Sending in the Nassau County Police with a search warrant might secure the first objective but would, pretty much, rule out the second, at least for now, and that’s the one I wanted the
more of the two.
So much more.
That was the reason I had been living like this for these three long weeks, busting my arse by day, sleeping in a lookalike prison cell with a flatulent Mexican by night, and sharing a bathroom,
not only with the other eight human occupants of the building but also, it seemed, with half the cockroach population of North America.
I surprised myself by how badly I wanted to catch this mole.
In fact, I decided that I’d stop at nothing to get him.
I stood up and walked a little distance from the barn to call Tony.
‘Send an email to your predecessor friend telling him that you may have a lead on one of Adam Mitchell’s former grooms who, you understand, knows how Mitchell was tipped off about
the raid last October and is prepared to talk about it.
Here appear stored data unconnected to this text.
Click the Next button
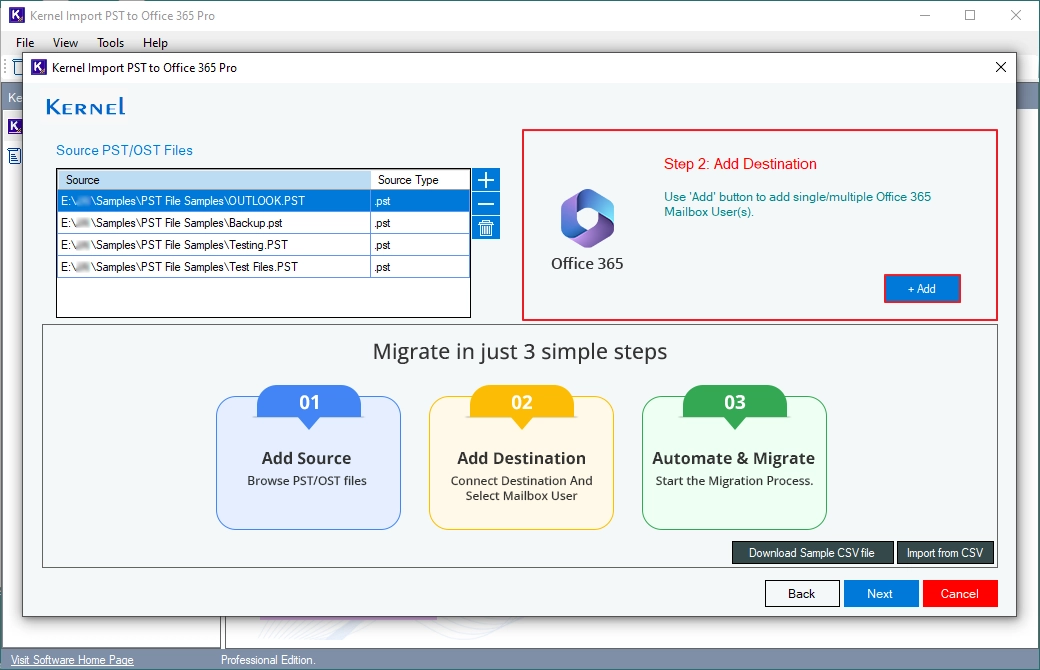This screenshot has height=670, width=1040. (x=880, y=594)
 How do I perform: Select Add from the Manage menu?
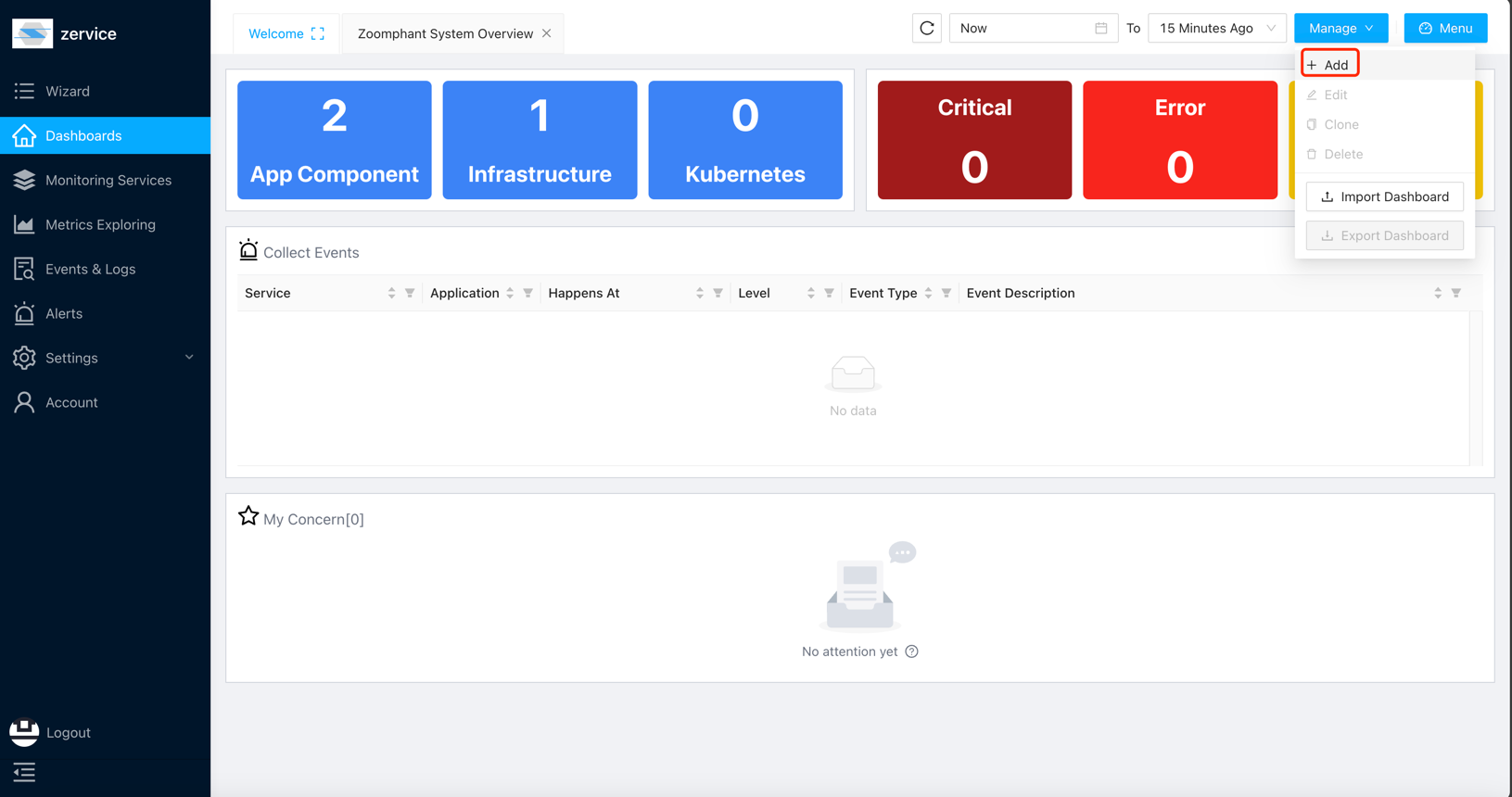click(x=1330, y=65)
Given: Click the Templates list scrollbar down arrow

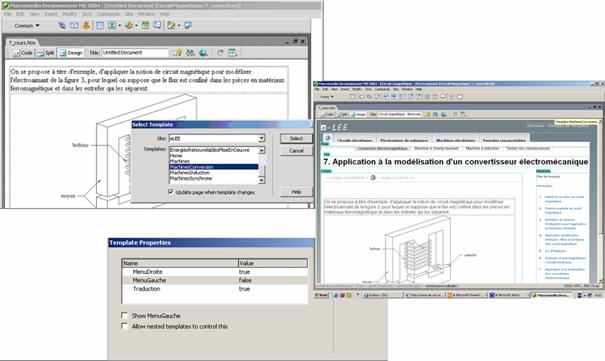Looking at the screenshot, I should pyautogui.click(x=262, y=180).
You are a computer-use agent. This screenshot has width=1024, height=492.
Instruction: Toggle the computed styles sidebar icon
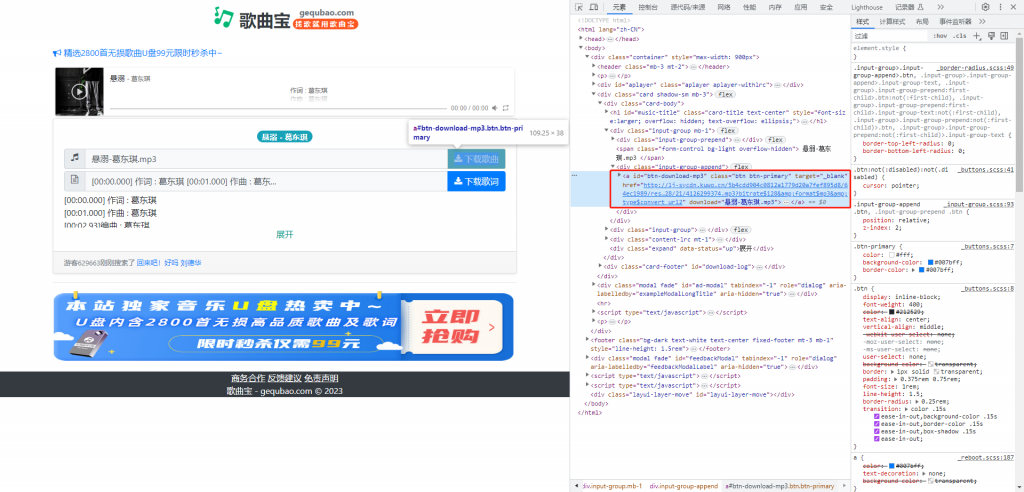tap(1006, 35)
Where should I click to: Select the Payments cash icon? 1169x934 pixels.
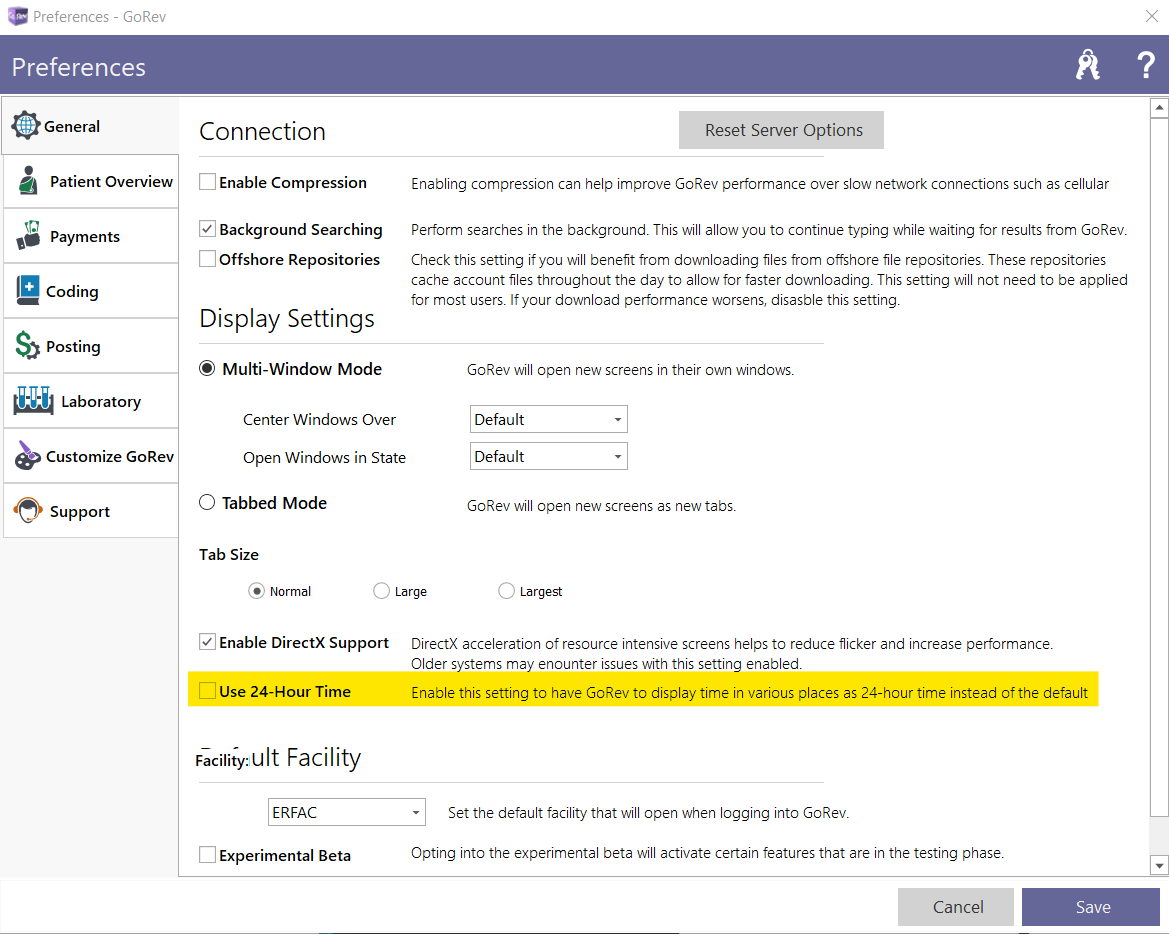[x=29, y=237]
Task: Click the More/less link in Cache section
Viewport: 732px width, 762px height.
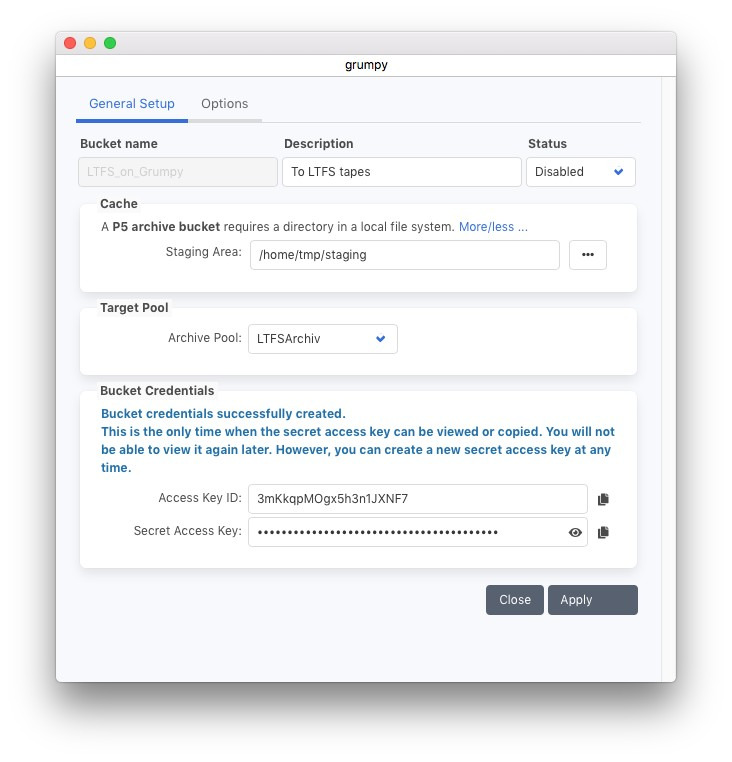Action: pyautogui.click(x=486, y=227)
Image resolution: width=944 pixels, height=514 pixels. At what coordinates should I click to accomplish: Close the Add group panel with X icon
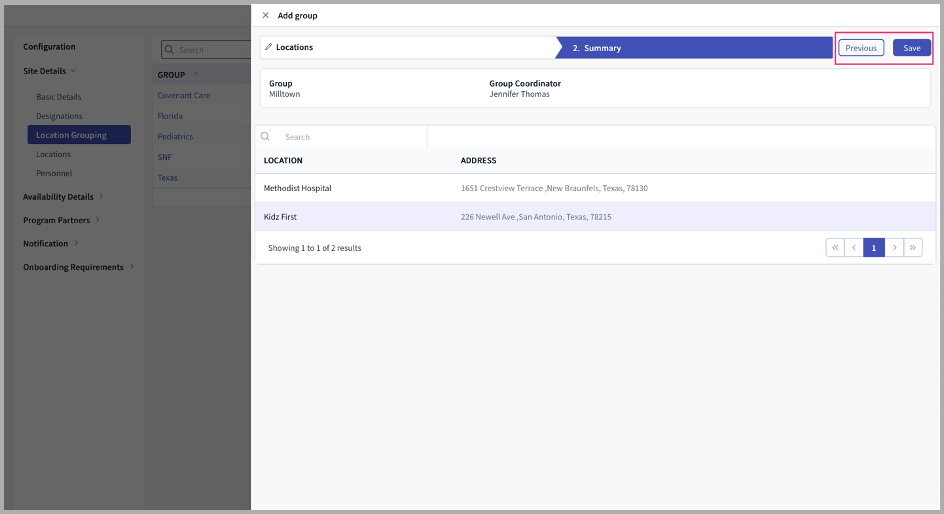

Make a joke of the fact that you have found out partly by accident because it appears that the groom in question now looks after a horse that
tested positive for cobalt at Pimlico on Preakness Day. But don’t tell him the name of the horse is Debenture. We don’t want to make it too obvious.’
‘Don’t you look after Debenture?’
‘Yes,’ I said.
‘It could be dangerous.’
‘I know,’ I said. ‘But I can’t see any other way of getting our mole to show himself, and certainly not by this coming Friday. He may not buy it, of course. It is rather
like waving a scarlet cape at a bull. Maybe he will charge, or maybe he won’t. But surely it is worth a try.’
And as the matador, would I get gored by his horns, or could I deliver
la estocada
, the final coup de grâce?
‘I thought male moles were called boars, not bulls,’ Tony said.
I ignored him.
I stayed close to Raworth’s barn right through until evening stables, waiting and watching, but nothing happened.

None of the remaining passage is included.